What if a user reports "Cannot save file" error?

That error has likely to do something with the filesystem and the lack of available storage. Go to the host where the data is stored and check the available storage via df -h. Afterwards, try to dig deeper with the du -sh /some/path/* (sum the size of the directories) and/or the docker ps -sa (show the sizes of the containers) commands.

What to do about unreachable workspaces?

Sometimes we observed that a workspace cannot be reached. The logs hint into the direction that not all processes inside the container might have started. So, use the ML Lab's /reset API to remove and recreate the container. If something does not work in Kubernetes, check whether the Deployment and the Service resource belonging to a Workspace still exist, and remove them manually.

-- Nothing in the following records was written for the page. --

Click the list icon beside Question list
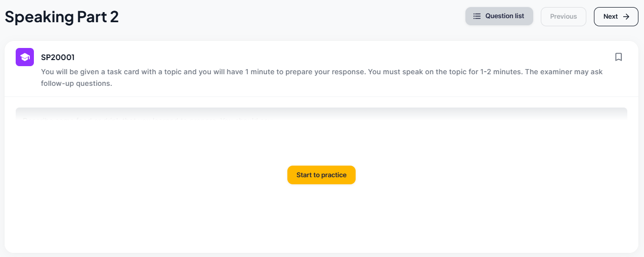pos(477,16)
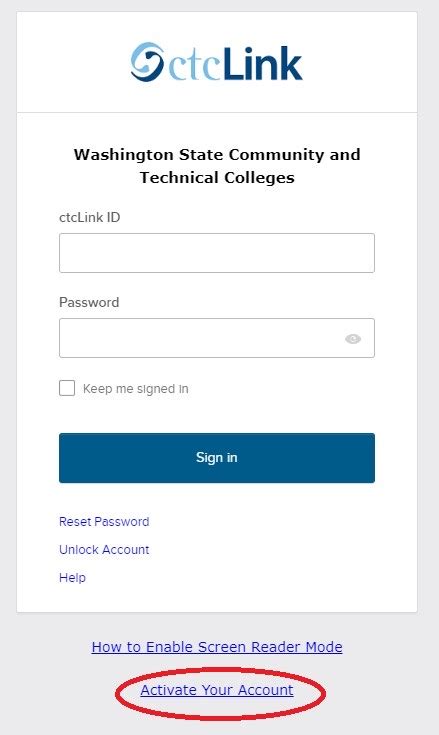Focus the Password input field
Viewport: 439px width, 735px height.
[x=217, y=338]
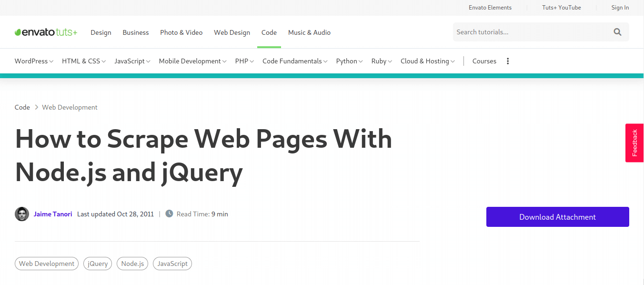Click the Download Attachment button

[x=557, y=217]
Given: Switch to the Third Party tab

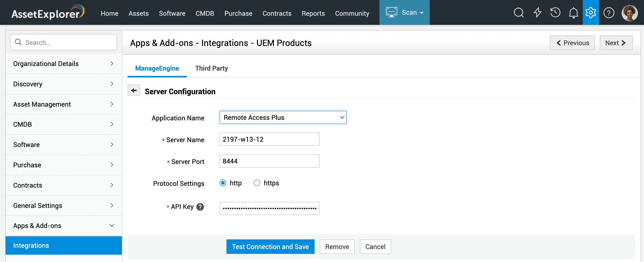Looking at the screenshot, I should point(211,68).
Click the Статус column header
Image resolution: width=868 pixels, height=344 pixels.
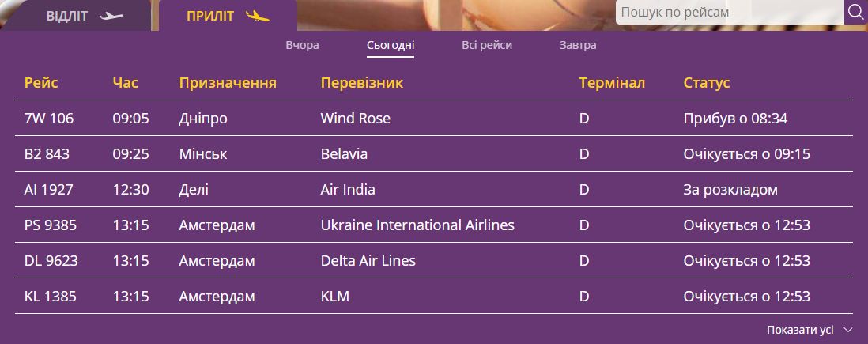click(706, 83)
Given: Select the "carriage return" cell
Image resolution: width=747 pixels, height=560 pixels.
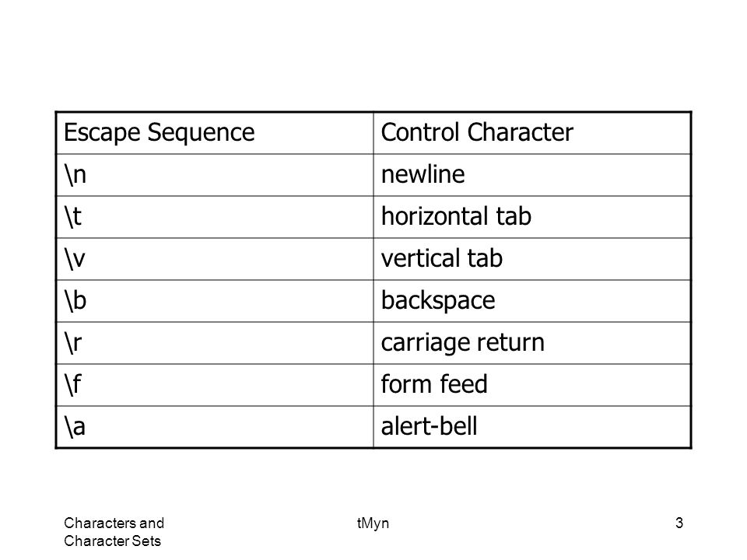Looking at the screenshot, I should click(x=532, y=343).
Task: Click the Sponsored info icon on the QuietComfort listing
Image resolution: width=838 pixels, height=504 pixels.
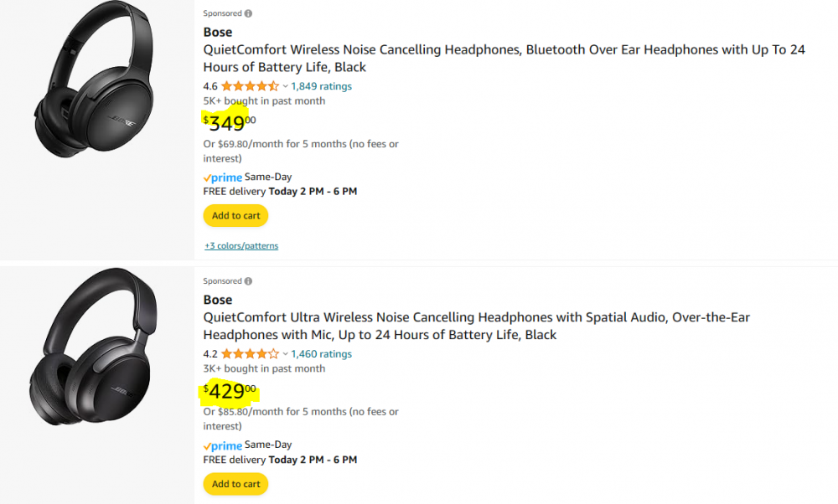Action: point(249,13)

Then execute the /reset API method again or reload the webapp page to trigger recreation.
Please not that the reset method removes the container and re-creates it. It is not the same as restarting. Everything not stored in the workspace's /workspace path will be reset to the workspace image state (including installed libraries etc.).

What do I have to know about Data Storage?

The ML Lab container does not persist data, but the Minio, Mongo, and workspace containers. In Docker-local, by default, for all of them named Docker volumes are created and mounted. You can pass a host path instead via the HOST_ROOT_DATA_MOUNT_PATH environment variable. If this is set, also the mounts for workspaces have the same host path root; this can be overridden via LAB_DATA_WORKSPACE_ROOT.

In managed Kubernetes, a PersistentVolume is created for Minio, Mongo, and the workspace containers. The amount of storage available has to be defined during ML Lab startup via an environment variable.

In manual Kubernetes, the node has to be tainted where the Minio, Mongo, and NFS pods always start. They always start on the same node so that they can mount directories from the host file system as in Docker-local. The only difference is that workspaces do not mount the host file system directly but they mount a subdirectory from the started NFS pod.

Everything that a user stores in the workspace container under the /workspace directory is persisted on the file system. Everything else is persisted within the container and also consumes disk storage. However, it is deleted when the container is removed; a Docker restart is not enough (ML Lab has a /reset Endpoint for triggering a removal & recreation)!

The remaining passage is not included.